On Mar 12, 2020, at 2:36 AM, Andrew Haley <aph at redhat.com<mailto:aph at redhat.com>> wrote:

No, please do not do this.

It well mess up the diffs, and it will make auto-merging fail. It will
add considerable costs to the updates project for every backport. It
is in every way a bad idea.

+100

I think one influence in discussions like this one is that they
turn on the “prescriptive vs. descriptive” distinction discovered
by linguists, but applied (maybe surprisingly) to software notations.
It may take a while to realize it, but this distinction is relevant,
hard to resolve, and subtle.

Here’s a primer from the linguistic world:

https://www.ling.upenn.edu/courses/ling001/prescription.html

Short version:  Languages (and code), as used by humans, vary
over time and place in every possible way.  Variation must be
controlled to preserve mutual intelligibility. *Prescriptivists*
try to rescue the system by saying “hey everybody just follow
my rules and we’ll be good; I promise all the good users of
this language have already been following them”.  Meanwhile,
people correct each others’ pronunciation and grammar as
it occurs to them, and write dictionaries and grammar books
to make this easier.  These books are not usually ammo for
prescriptivists, but rather *descriptions* of how people
actually behave, at scale.  Prescription is brittle, since it doesn’t
take special cases into account, and requires a central ruling body,
an “Academy” to define, evolve, and adjudicate.  Description
doesn’t need an Academy because it cedes authority to the
speakers as a whole to correct and evolve, and to put up or
tear down standards (dictionaries, etc.).

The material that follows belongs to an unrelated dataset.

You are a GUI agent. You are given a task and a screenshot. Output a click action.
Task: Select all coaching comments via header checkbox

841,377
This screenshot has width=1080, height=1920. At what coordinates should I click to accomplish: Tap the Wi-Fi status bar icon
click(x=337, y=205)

So when someone comes along and says, “You forgot the
style rule book but luckily I have one for you”, you are
dealing with a prescriptivist.  If you say, “wait, that doesn’t
describe what we are doing”, perhaps from a descriptivist
viewpoint, you will be talking at cross purposes for a while.
The prescriptivist will say, “that’s OK, I’ll change my rules
for your practice”, but still assume that a central Academy
(of some sort) is the obvious right answer.  That’s what’s
seems to be going on here.  Liu clearly wants to be helpful
and to contribute something valuable to this project, but
in some of his proposals he seems to assume that a
mechanical solution will help, but this has well-known
drawbacks, deeply embedded.  I think style has to be managed
by humans not robots, and in a distributed manner not centralized.

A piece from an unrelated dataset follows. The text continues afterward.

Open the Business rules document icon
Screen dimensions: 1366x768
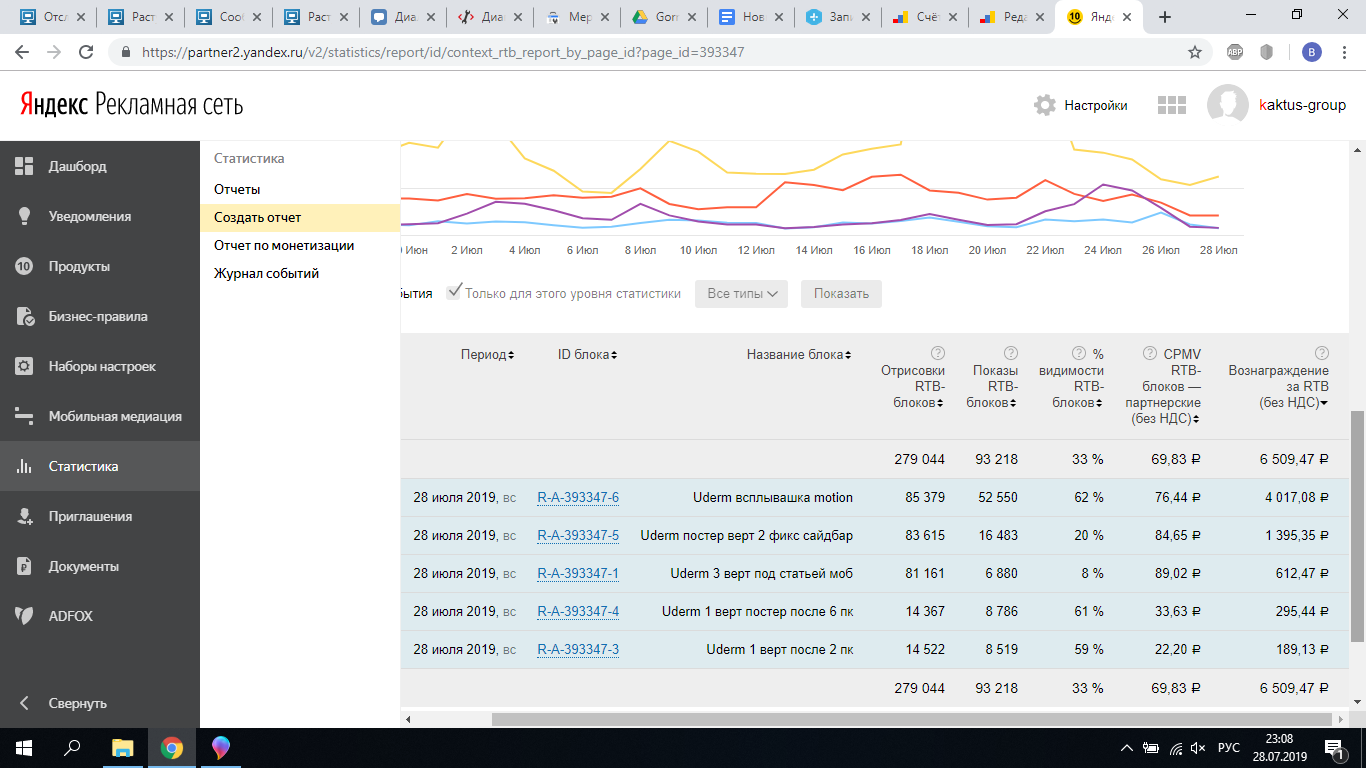click(x=25, y=317)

You cannot easily change *any* rules in a large software project,
can you?  That goes for language choice, build tools, SCM, naming
conventions, and even whitespace use.  If we were to use a strong
prescriptive style guide, we would have to have made this decision
at the beginning of the project, or else make a decision to phase it
in very slowly, like we phase in tool chains, SCM (see how hard
that is right now?), language dialects (C++11 anyone?), and so on.
The various objections on this thread to reformatting the source
base are evidence of the sort of work we’d have to do, over months
and months, to guide the project into the purified style.  I think
the consensus will be, unless someone pulls an unprecedented
rabbit out of a hat, that it’s not worth the effort:  We can continue
to tolerate style noise, as long as we have some confidence that
we can catch the worst offenders at review time.  Prescriptivists
and descriptivists agree that there are folks out there whose
noise-to-signal ratio need to be lowered; they disagree about
what to do with it, between the extremes of “have the Academy’s
robot enforcer refuse their PR”, or “trust reviewers to apply
social pressure, backed by existing descriptions of known-good
behavior”.  There are other points on the spectrum, such as
hyper-P “require certification before someone can talk” or
hyper-D “If I don’t understand it it must be my fault”, and
a middle ground (for us) “have a robot flag *possible* style
infractions in the PR, for reviewers to comment on”.  I think
that’s the most a robot can do (usefully), and only on future code,
not retroactively.

IMO, in the end, I’m a descriptivist (like most practitioners)
because I think we can get along better on balance without
an Academy, certainly in this matter.  (The Java and JVM specs.,
OTOH, are and have always been prescriptive.)  I’m not hyper-D
either, because, after all, I find style noise distracting and hope
folks will agree to reduce it… which is one reason I wrote the
HotSpot Style Guide.

— John

P.S. <memory-lane>

I was the original author of something that ended up
p0sted at https://wiki.openjdk.java.net/display/HotSpot/StyleGuide.
I took this task on because, at an early point in the project,
there were signs that styles would diverge greatly, making it
hard (yes, harder than today) to decide which example to
follow, to make one’s new code “fit in” with old code.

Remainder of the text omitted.